Our study has several limitations. First, because of the retrospective design, missing data were unavoidable. By an extensive search of discharge codes, we managed to limit patients with incomplete case records to 9%. Second, patients who were lost to follow-up might have died in other hospitals. We attempted to minimize the effect by searching a territory-wide interhospital electronic case record for discharges from other hospitals. Using this method, the 1-yr mortality data were only missing in 7 of 363 patients. Third, serum sodium is associated with both ascites and hepatorenal syndrome. As the diagnosis of hepatorenal syndrome might not be accurate in a retrospective study, this was not analyzed in the multivariate model. However, serum creatinine is a component of the MELD-Na and MELD scores, and the effect of hepatorenal syndrome is partially included in the models. Fourth, this study only included patients with chronic hepatitis B and thus the results could not be generalized to patients with other chronic liver disease. Nevertheless, the association between serum sodium and liver-related mortality and the validation of MELD-Na score have been performed in other populations predominantly affected by chronic hepatitis C and alcoholic liver disease.16, 20, 22–24 Since our previous study showed that prognostic models might perform differently in patients with chronic hepatitis B, which remained the most important cause of liver-related complications in Asia,21 we concentrated on this specific population in this study. Last, we did not analyze the use of MELD-Na in patients presented with hepatocellular carcinoma.
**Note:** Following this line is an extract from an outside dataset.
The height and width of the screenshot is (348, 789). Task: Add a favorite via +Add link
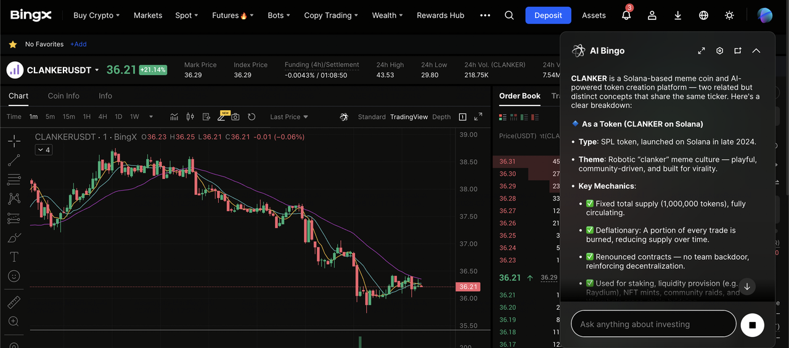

In fact, MELD score alone is not an accurate tool to predict mortality in patients with hepatocellular carcinoma.21
In conclusion, we have preliminarily validated the MELD-Na score in Chinese chronic hepatitis B patients with liver-related complications. MELD-Na score performed better than the conventional MELD score in predicting 3-month and 1-yr mortality.
V.W. is supported by a research fellowship scheme of the Hong Kong Association for the Study of Liver Diseases.